- _EXERCICES À TRAITER_
1. D'après l'extrait sur les résultats en lecture des élèves, quel score moyen obtiennent les écoles où le directeur juge la discipline bonne ?
2. Veuillez poursuivre l'extrait sur les résultats en lecture des élèves après sa dernière phrase.

- _EXTRAIT DE PAGE_
※

Cet écart, entre défavorisés et favorisés, nous l’avons trouvé également dans les résultats des évaluations ministérielles. La politique menée ces dernières années s’est souciée prioritairement d’élever le niveau des meilleurs.
Pas de progrès pour les garçons
Le niveau de discipline en classe est aussi fortement corrélé avec la compétence en lecture. Les écoles où la discipline est jugée bonne par le directeur ont un score moyen de 523, celle où elle est faible de 466. Là aussi l’écart est plus fort que la moyenne des pays de l’étude PIRLS (510-465). Ce facteur pèse plus que le goût de lire : les élèves qui disent aimer lire ont un score moyen de 526, ceux qui n’aiment pas de 490. On ne saurait mieux souligner l’importance de l’école.
Un autre écart a nettement augmenté, celui des genres. Le score des filles, en chute depuis 2021, remonte nettement de 515 à 521. Pour les garçons il n’y a aucun progrès par rapport à 2016 (507). L’écart entre les genres est passé de 8 points à 14 points. Le ministère n’a pas d’explications.
La faute aux profs ?
Le point faible de la lecture reste la compréhension. Si les élèves français arrivent surtout à prélever des informations dans des textes, cette compétence continue à baisser de 2016 à 2021.On a perdu presque 10 points depuis 2011. Quand il s’agit d’interpréter et apprécier on retrouve le niveau de 2011après une chute en 2016. Au ministère, où on a tant insisté sous le quinquennat précédent sur le décodage, on souligne que Pap Ndiaye met l’accent sur la compréhension.

※

- _DONNÉES FOURNIES_
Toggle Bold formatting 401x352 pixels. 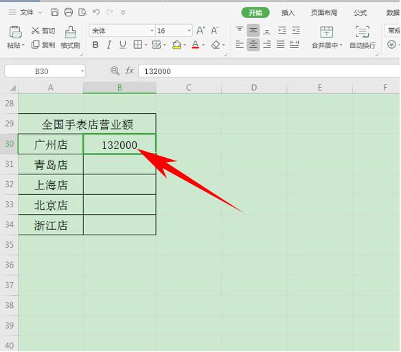coord(95,45)
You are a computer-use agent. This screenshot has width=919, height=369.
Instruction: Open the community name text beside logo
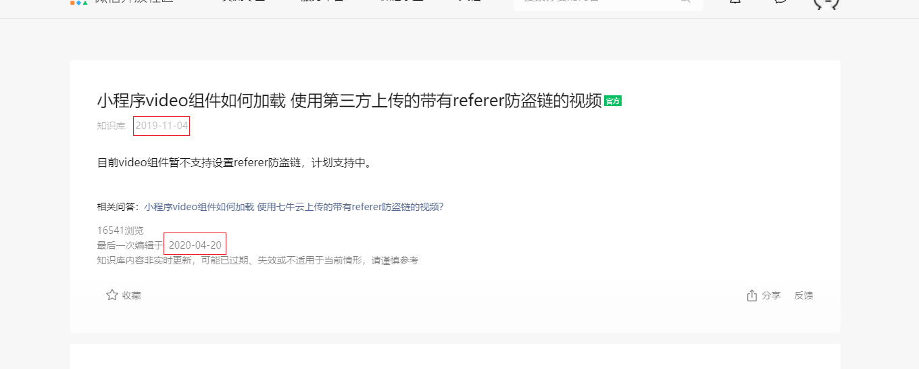click(134, 2)
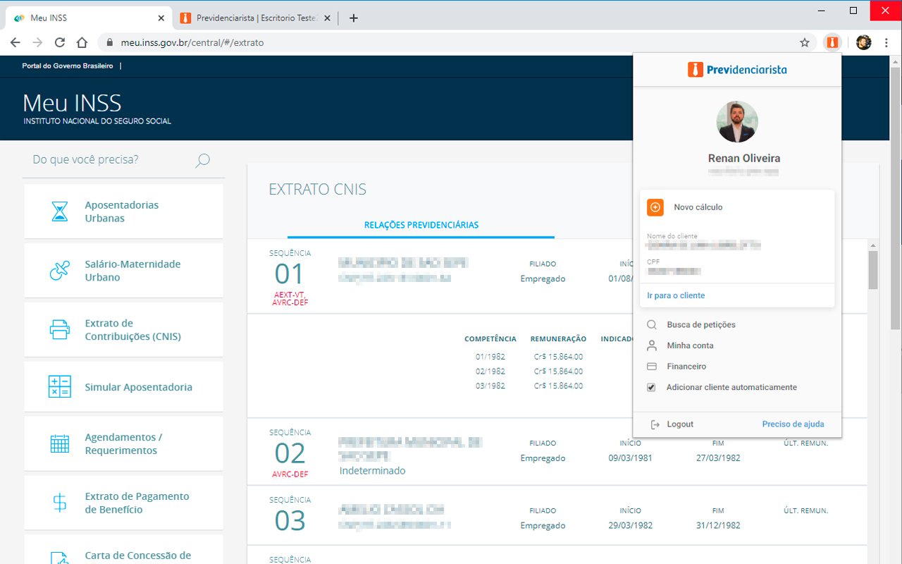Open Minha conta from extension popup
Screen dimensions: 902x564
pyautogui.click(x=690, y=345)
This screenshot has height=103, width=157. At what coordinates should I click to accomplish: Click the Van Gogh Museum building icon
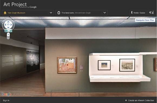(x=5, y=13)
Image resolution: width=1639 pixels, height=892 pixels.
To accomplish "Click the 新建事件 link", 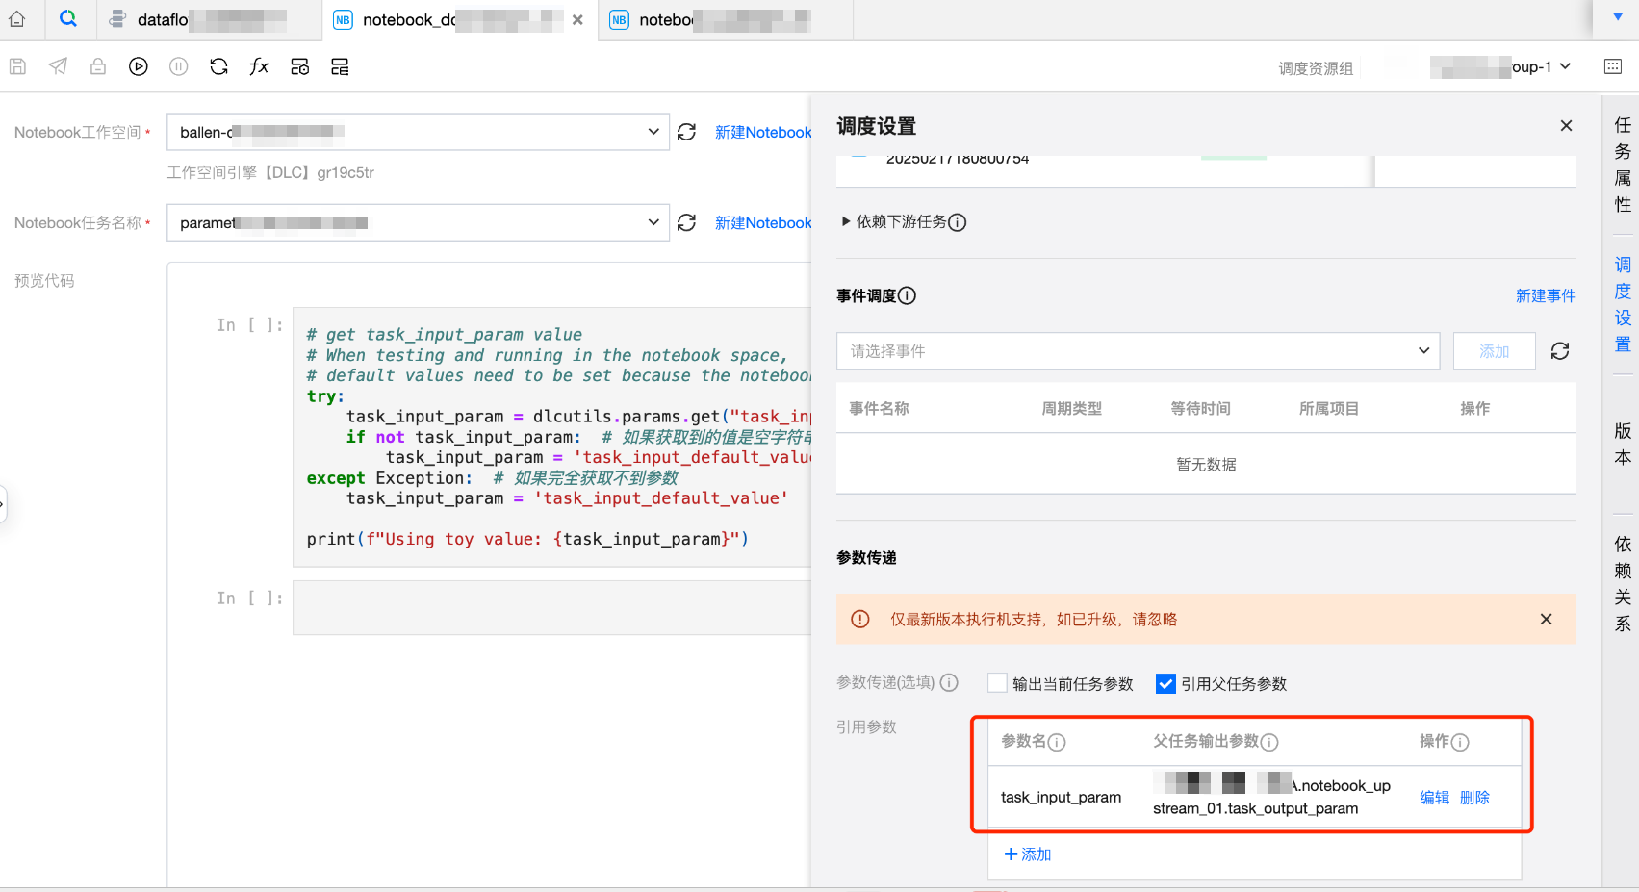I will click(1545, 295).
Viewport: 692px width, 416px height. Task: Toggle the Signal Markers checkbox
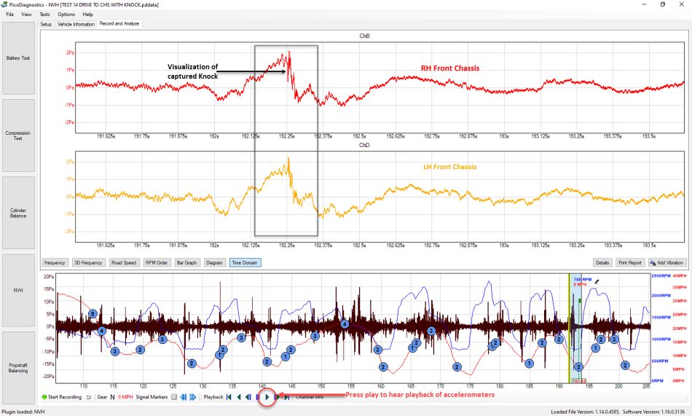click(x=174, y=397)
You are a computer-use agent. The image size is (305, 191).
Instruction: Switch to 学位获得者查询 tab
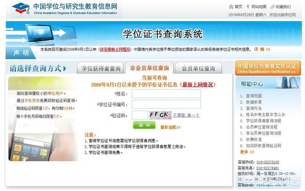click(101, 68)
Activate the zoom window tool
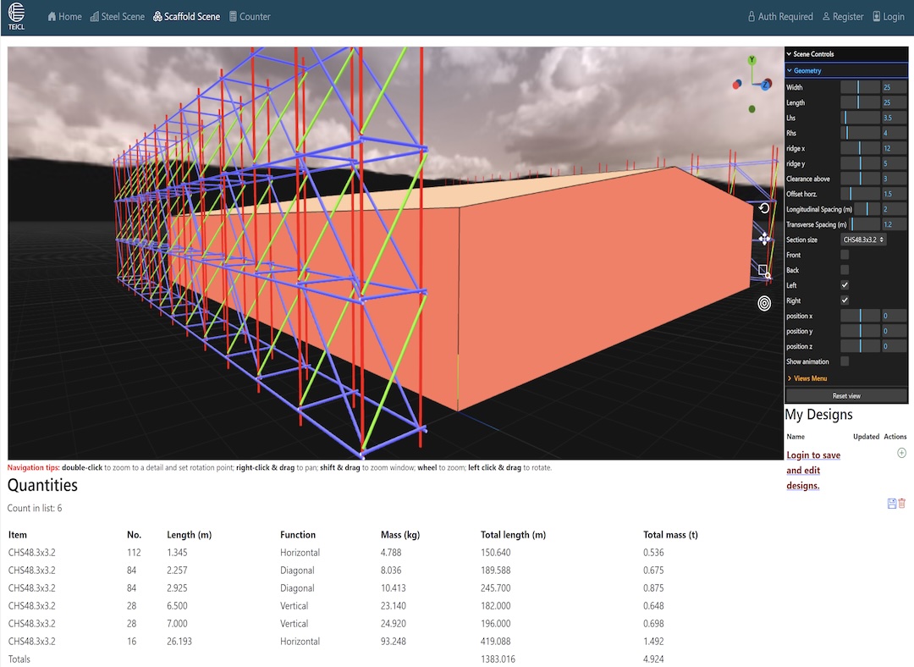The width and height of the screenshot is (914, 667). pos(763,271)
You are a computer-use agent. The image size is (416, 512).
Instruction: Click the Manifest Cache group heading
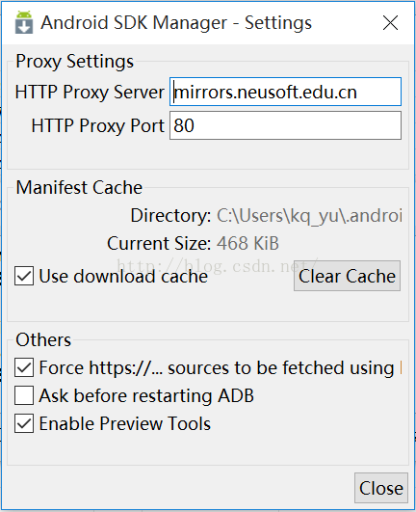pyautogui.click(x=79, y=187)
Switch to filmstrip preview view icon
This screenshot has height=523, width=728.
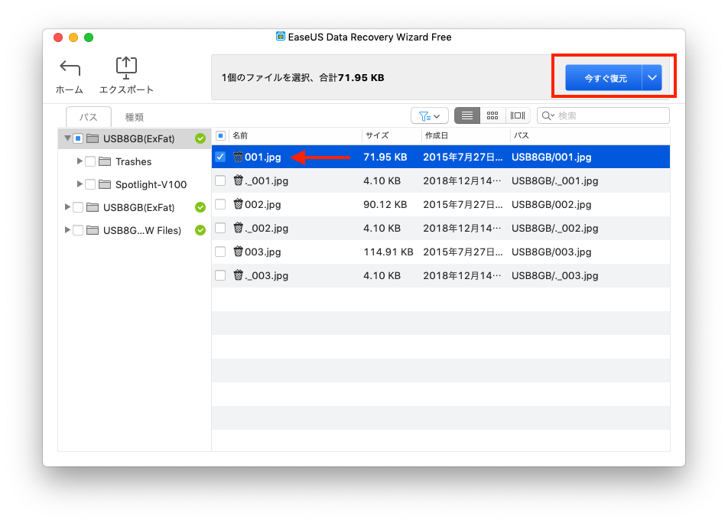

※

- _RÉPONSES AUX EXERCICES_
1. 523

2.
On aborde là les facteurs qui peuvent expliquer ces résultats. » Les professeurs français sont moins nombreux que leurs collègues européens à déclarer proposer à leurs élèves de manière quotidienne et/ou hebdomadaire des activités susceptibles de développer leurs stratégies et leurs compétences en compréhension de l’écrit« , affirme la Depp (ministère). » Si 40 % des professeurs français déclarent proposer au moins une fois par semaine à leurs élèves de « comparer ce qu’ils ont lu à des faits qu’ils ont vécus », au niveau européen ils sont 77 %. Les professeurs français sont 32 % à déclarer proposer au moins une fois par semaine à leurs élèves de « déterminer la perspective ou les intentions de l’auteur » contre 52 % parmi les professeurs européens. Enfin, ils sont 14 % à proposer au moins une fois par semaine à leurs élèves de « décrire le style ou la structure du texte » contre la moitié chez leurs collègues européens« . La Depp relève aussi que l’on étudie ces compétences plus tôt chez nos voisins. » Par exemple, concernant « Évaluer et critiquer le style ou la structure d’un texte » les directrices et directeurs d’école des pays de l’UE sont 40 % à déclarer avoir mis l’accent sur cette compétence avant le CM1 contre 24 % pour la France« .
La faute serait donc du coté de la formation des professeurs ? Rappelons que le ministère ne dépense pas son budget formation. C’est encore le cas pour le budget 2022. Que la taille des classes à l’école primaire reste, malgré les dédoublements, nettement au dessus de la moyenne européenne. Cela doit être souligné car le soutien hors de l’école reste faible. Le pays compte près de 3 millions d’enfants pauvres. La France est aussi le pays de l’OCDE où les parents aiment le moins lire (22% contre 32% en moyenne OCDE).
La France est la championne d’Europe des heures consacrées au français. 8 heures sont inscrites dans les programmes pour chaque semaine. Et en réalité, les injonctions ministérielles font qu’en réalité ces 8 heures sont dépassées d’une demi heure en moyenne. On enseigne donc 308 heures par an le français contre 228 heures en moyenne dans les autres pays européens. Comme les dédoublements, cette politique donne de maigres fruits. Et pas pour tous.